FAQ

What is Riker's goal?

Riker's principle goal is to be a framework to make concurrent, resilient software development easy and to make the Actor Model applicable to a wide spectrum of platforms.

Riker achieves this by:

  • Exposing a simple Actor trait
  • Actor supervision based on the actor hierarchy
  • Allowing Actors to own their state so Sync is not required
  • Ensuring an 'at most one-time' message guarantee
  • Providing a configurable, modular system
  • Promotion of modern, event-based data persistence
  • Low memory footprint
  • Fast execution
  • No unsafe code (with the exception of impl Send and impl Sync)

Is Riker a remake of Akka for Rust?

Riker is inspired by Akka, the JVM's popular Actor Model implementation. However it's not Riker's goal to recreate Akka for Rust. Other environments have done this, for example C#'s Akka.NET but the differences of Rust and Scala/Java and others require a fresh Rust-specific approach. And since Riker works well on resource limited hardware such as single board computers there are new challenges and problems to solve that are not applicable to Akka.

How do actors compare to Futures?

Both Actors and Futures in general work to solve the challenges of concurrent software design. However they are complimentary since they are solving different issues.

Futures allow software developers to write concurrent code in an almost single-threaded manner. Simple, short-lived workload processing that is non-blocking can be easily written. So Futures can be seen as building blocks for non-blocking application design.

Actors on the other hand are used when state exists and must be maintained between cycles of when an actor is running and when it is idle. Actors are well suited for long running processes that can even span the lifetime of the application itself. Actors also form a hierarchy, with parent and child actors, which communicate with each other via a message based API. Since Actors are aware of other Actors in the system they can heal each other when unexpected things happen, such as panics.

Under the covers, Riker actors are Futures and run as Futures on the underlying thread pool.

How do actors compare to threads?

Actors only run and use a CPU thread when they have one or more messages in their mailbox. When an actor is sent a message that actor is scheduled for execution. When a thread is available the actor and its state are transferred (i.e. Send) to the thread and the actor processes its messages (i.e. the receive method is invoked). It is only then that the actor will use any OS thread resources. When an actor is idle it requires no thread execution time.

It's possible to have thousands or millions of actors that share just two CPU core/threads.

Can Riker run on muliple hosts?

Like any application a Riker application can easily be distributed across multiple network hosts or Docker containers. Applications can be load balanced using simple load balancing or form part of a more complex system using a Kubernetes, Linkerd, etc.
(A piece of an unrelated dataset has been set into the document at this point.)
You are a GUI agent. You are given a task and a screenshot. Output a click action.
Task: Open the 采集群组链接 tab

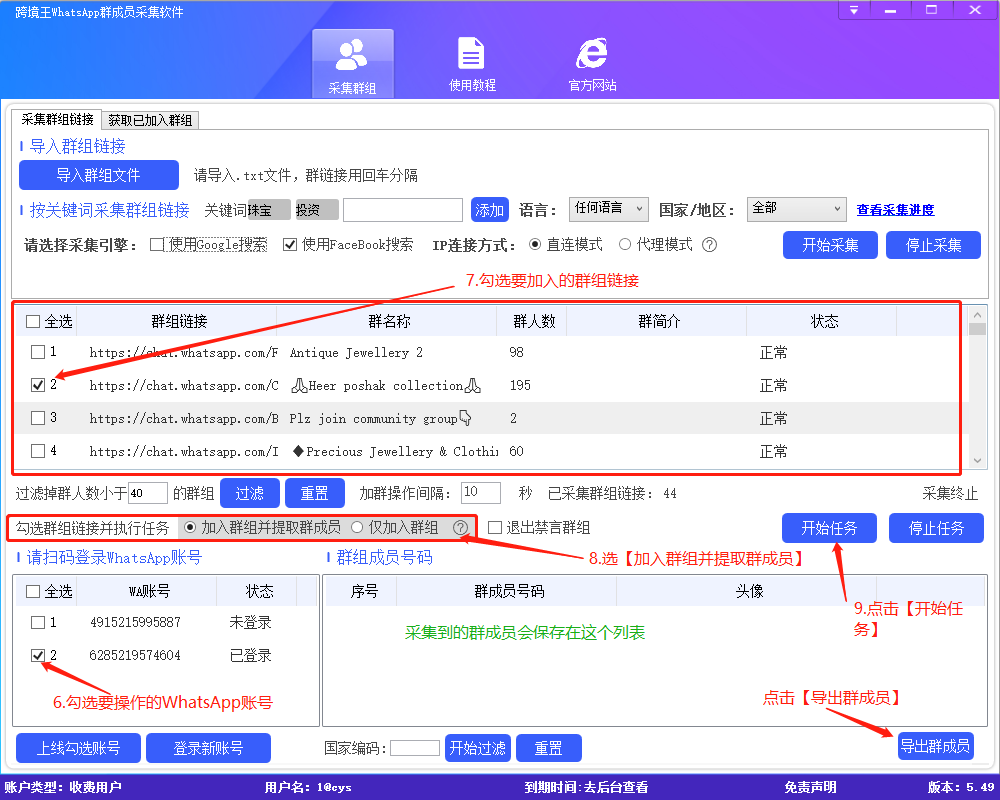[55, 118]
It is only when an an application uses Riker's CQRS features should additional architecture design be considered to manage entities. In a CQRS environment it is critical to ensure that only one instance of an entity actor be running across multiple hosts. Riker Cluster is currently in development to make this coordination available.

Can multiple ActorSystem instances run in the same app?

It is possible to create two or more instances using ActorSystem::new but there is little benefit in doing so. A single instance is already optimized to run actors on the configured dispatcher which generally uses all cores of a CPU.

An exception to this advice is when an application is handling greatly varying workloads and it is not possible due to architecture constraints to break into multiple applications.

Does Riker use unsafe code?

Riker does not use unsafe for any memory management. We believe it's better to work with the Borrow Checker and compiler than against them.

unsafe is only used to explicitly mark a few types as Send or Sync to assist the compiler. Both of these have empty implementations, i.e. no actual unsafe code:

unsafe impl<T: Message> Send for Envelope<T> {}

Are there any benchmarks?

We're working to provide common actor benchmarks soon. We want to make sure we're using benchmarks that actually mean something to real world scenarios. In terms of pure message throughput, one actor to another, several million messages can be sent per second on a standard 2018 laptop.